SOURCE DATA below:

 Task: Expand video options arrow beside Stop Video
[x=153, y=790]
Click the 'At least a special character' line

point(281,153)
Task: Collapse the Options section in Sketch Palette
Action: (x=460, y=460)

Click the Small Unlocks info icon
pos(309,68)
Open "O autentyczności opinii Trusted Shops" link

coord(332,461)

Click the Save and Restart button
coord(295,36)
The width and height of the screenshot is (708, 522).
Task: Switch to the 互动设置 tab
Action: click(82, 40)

End of SOURCE DATA.
SOURCE DATA below:

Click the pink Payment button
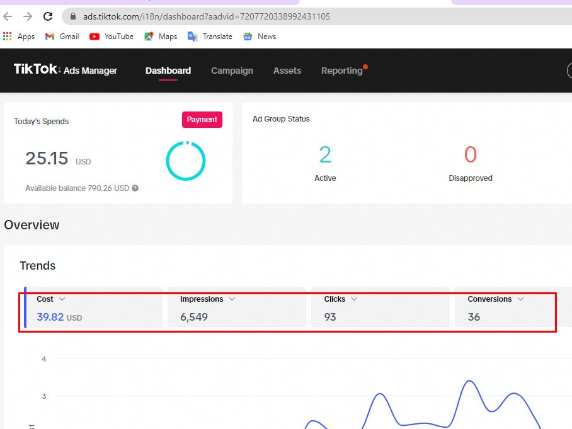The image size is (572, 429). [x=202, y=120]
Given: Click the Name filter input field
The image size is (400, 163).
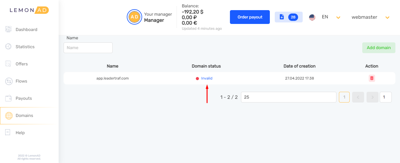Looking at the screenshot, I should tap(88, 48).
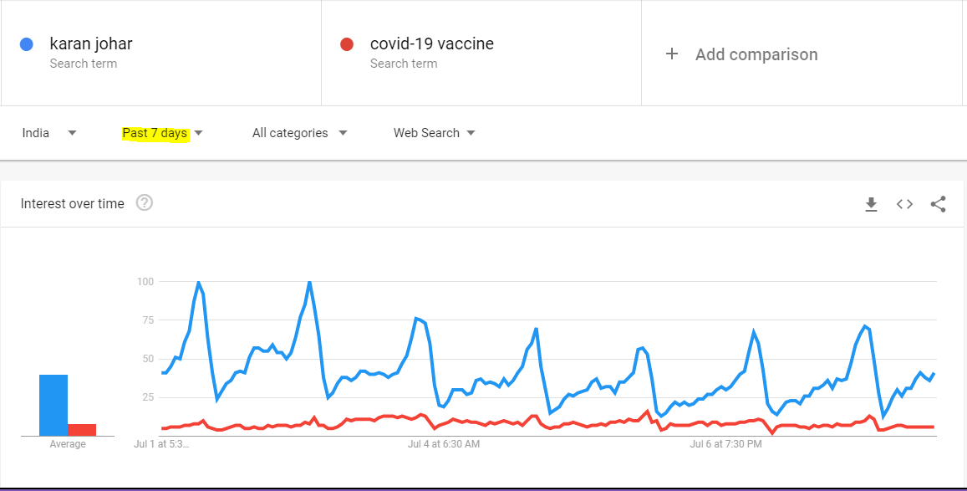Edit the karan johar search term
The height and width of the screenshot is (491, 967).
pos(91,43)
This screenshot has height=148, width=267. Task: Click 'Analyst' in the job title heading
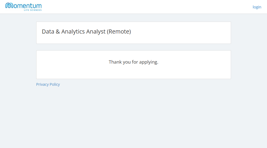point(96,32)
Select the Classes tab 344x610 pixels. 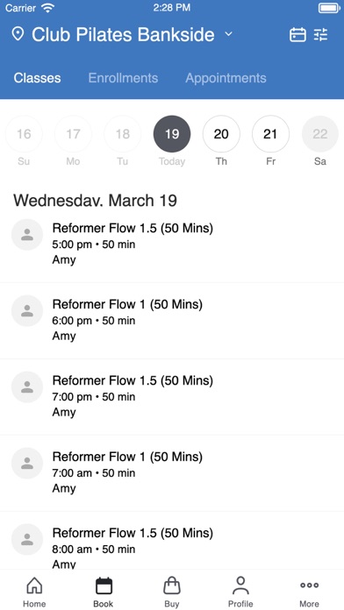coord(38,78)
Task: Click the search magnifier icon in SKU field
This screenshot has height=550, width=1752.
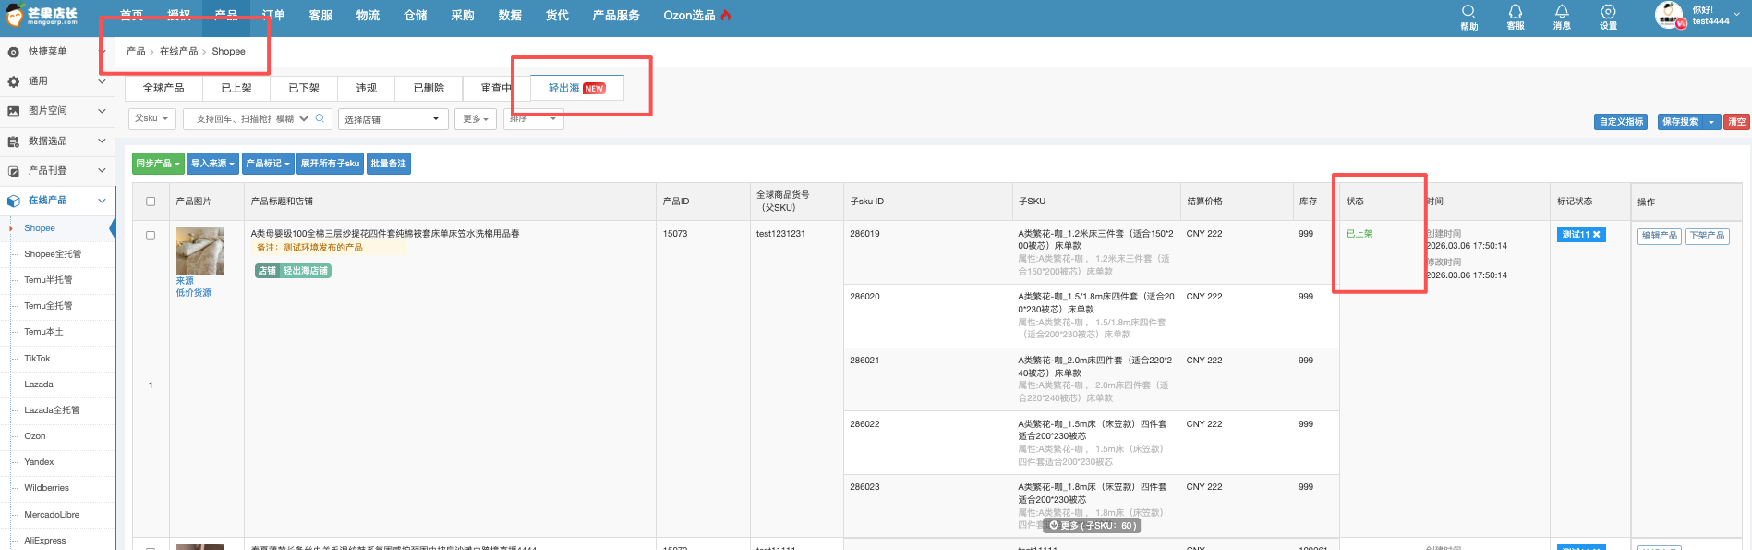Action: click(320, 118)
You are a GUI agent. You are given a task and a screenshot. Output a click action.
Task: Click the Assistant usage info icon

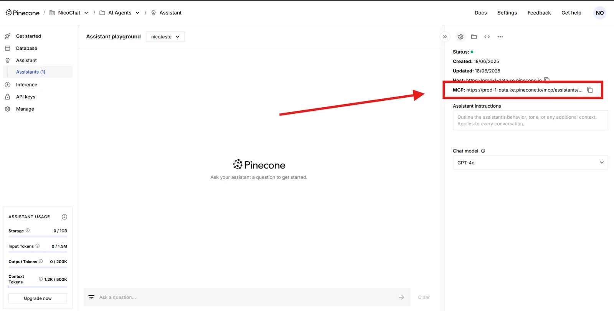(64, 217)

End of SOURCE DATA.

Scan the material for lines with the word "field", and copy each line you find.

Given: Click the Name filter input field
Task: Click the search magnifier icon in SKU field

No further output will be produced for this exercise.